Quando a economia de coleta foi substituída pela agricultura e pela pecuária, novamente os homens deram uma de espertinhos, atribuindo às mulheres as tarefas mais pesadas, como a de carregar as pedras, domar os cavalos, abrir sulcos na terra com o arado, enquanto eles, os folgadinhos, ficavam em casa pintando potes e brincando de tecelagem. Coisa revoltante.

Quando os grandes impérios da antiguidade se dissolveram, cedendo lugar aos feudos perpetuamente em guerra uns com os outros, estes logo constituíram seus exércitos particulares, formados inteiramente de mulheres, enquanto os homens se abrigavam nos castelos e ali ficavam no bem-bom, curtindo os poemas que as guerreiras, nos intervalos dos combates, compunham em louvor de seus encantos varonis.

Quando alguém teve a extravagante idéia de cristianizar o mundo, tornando-se necessário para tanto enviar missionários a toda parte, onde arriscavam ser empalados pelos infiéis, esfaqueados pelos salteadores de estradas ou trucidados pelo auditório entediado com os seus sermões, foi novamente sobre as mulheres que recaiu o pesado encargo, enquanto os machos ficavam maquiavelicamente fazendo novenas ante os altares domésticos.

Idêntica exploração sofreram as infelizes por ocasião das cruzadas, onde, armadas de pesadíssimas armaduras, atravessaram os desertos para ser passadas a fio d’espada pelos mouros (ou antes, pelas mouras, já que o machismo dos sequazes de Maomé não era menor que o nosso). E as grandes navegações, então! Em demanda de ouro e diamantes para adornar os ociosos machos, bravas navegantes atravessavam os sete mares e davam combate a ferozes indígenas que, quando as comiam, – era porca miséria! – no sentido estritamente gastronômico da palavra.

Finalmente, quando o Estado moderno instituiu o recrutamento militar obrigatório, foi de mulheres que se formaram os exércitos estatais, com pena de guilhotina para as fujonas e recalcitrantes, tudo para que os homens pudessem ficar em casa lendo A Princesa de Clèves.

Há milênios, em suma, as mulheres morrem nos campos de batalha, carregam pedras, erguem edifícios, lutam com as feras, atravessam desertos, mares e florestas, sacrificando tudo por nós, os ociosos machos, aos quais não sobra nenhum desafio mais perigoso que o de sujar nossas mãozinhas nas fraldas dos nossos bebês.

Em troca do sacrifício de suas vidas, nossas heróicas defensoras não têm exigido de nós senão o direito de falar grosso em casa, de furar umas toalhas de mesa com pontas de cigarros e, eventualmente, de largar um par de meias no meio da sala para a gente catar.

Transgênicos em Cuba

Olavo de Carvalho

Época, 21 de abril de 2001

Quem diria? Mas nem tudo o que é bom para Cuba é bom para o Brasil

Alertado por um gentil leitor, fui verificar na internet e comprovei que os transgênicos, tão odiados pela esquerda nacional, recebem as mais solícitas atenções do governo de Cuba e têm ajudado a melhorar consideravelmente a produção agrícola daquele Jardim do Éden.
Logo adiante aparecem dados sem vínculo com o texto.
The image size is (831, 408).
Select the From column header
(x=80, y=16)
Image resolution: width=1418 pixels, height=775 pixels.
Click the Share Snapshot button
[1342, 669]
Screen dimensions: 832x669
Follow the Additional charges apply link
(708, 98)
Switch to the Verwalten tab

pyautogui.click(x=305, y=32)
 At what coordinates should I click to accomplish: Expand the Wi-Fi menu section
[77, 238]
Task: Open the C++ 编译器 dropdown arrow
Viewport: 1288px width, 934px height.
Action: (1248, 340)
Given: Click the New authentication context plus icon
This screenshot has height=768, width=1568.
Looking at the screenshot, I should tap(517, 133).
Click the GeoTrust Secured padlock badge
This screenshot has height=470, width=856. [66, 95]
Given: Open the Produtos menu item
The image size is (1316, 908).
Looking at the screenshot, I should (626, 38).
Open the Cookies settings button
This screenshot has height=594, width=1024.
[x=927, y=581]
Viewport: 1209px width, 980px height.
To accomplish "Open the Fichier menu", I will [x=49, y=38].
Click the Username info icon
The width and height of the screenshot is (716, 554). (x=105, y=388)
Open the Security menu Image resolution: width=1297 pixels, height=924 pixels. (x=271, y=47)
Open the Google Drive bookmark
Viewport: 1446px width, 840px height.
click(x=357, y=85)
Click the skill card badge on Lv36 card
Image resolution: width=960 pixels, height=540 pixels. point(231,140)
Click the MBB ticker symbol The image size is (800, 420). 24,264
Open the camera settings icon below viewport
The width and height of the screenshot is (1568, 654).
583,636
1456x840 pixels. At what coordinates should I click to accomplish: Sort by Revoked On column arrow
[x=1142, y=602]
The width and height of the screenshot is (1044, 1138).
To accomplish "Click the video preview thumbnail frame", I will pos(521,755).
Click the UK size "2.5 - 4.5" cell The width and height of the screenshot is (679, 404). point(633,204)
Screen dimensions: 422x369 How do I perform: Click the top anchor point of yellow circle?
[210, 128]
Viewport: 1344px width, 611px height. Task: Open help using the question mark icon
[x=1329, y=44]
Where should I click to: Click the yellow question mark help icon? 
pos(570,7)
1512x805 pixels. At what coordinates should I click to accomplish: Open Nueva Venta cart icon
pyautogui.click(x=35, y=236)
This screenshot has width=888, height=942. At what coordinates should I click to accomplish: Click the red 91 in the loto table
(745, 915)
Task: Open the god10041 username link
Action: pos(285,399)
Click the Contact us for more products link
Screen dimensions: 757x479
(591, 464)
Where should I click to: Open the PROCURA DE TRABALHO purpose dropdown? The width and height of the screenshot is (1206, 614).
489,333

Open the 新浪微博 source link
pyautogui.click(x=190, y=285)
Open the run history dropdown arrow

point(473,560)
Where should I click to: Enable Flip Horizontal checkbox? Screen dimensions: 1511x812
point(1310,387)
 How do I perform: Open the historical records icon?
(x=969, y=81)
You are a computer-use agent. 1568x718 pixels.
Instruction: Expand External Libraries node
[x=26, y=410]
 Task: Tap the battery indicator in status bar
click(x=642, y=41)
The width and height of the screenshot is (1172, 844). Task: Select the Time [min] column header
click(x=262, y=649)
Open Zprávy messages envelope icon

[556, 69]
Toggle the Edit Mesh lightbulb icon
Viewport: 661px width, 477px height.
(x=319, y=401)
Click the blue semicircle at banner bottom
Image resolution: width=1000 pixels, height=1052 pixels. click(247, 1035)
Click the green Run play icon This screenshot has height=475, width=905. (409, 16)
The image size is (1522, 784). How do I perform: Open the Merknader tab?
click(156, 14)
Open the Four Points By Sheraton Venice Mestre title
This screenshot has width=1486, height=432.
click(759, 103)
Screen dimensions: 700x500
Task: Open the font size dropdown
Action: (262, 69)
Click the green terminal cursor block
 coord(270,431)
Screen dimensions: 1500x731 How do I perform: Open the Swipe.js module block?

Se têm dúvidas (e há indivíduos cuja ocupação primordial na vida é cobrir de suspeitas qualquer informação que venha de Olavo de Carvalho, chegando alguns a questionar a existência física desse articulista), podem tirá-las examinando o site http://www3.cuba.cu/ciencia/ibp/index.html , do Instituto de Biotecnología de Las Plantas, de Santa Clara, Cuba, entidade estatal destinada “al desarrollo y aplicación de técnicas biotecnológicas” e entre cujas criações se destacam “plantas transgénicas de caña de azúcar, banano, papa y papaya”, de grande sucesso entre os agricultores.

O senhor Bové, portanto, só será admitido na ilha de mãos amarradas e com focinheira, para não obstruir o progresso da ciência.

Mas a incongruência da situação não nos deve fazer esquecer que nada, na atuação das forças de esquerda no continente, é pura arbitrariedade de excêntricos. Desde a fundação do Foro de São Paulo, vem tudo muito bem coordenadinho de Havana, exatamente como nos tempos da Organización Latinoamericana de Solidariedad, a Olas, o QG da revolução continental do qual aquela entidade é a reencarnação pós-moderna.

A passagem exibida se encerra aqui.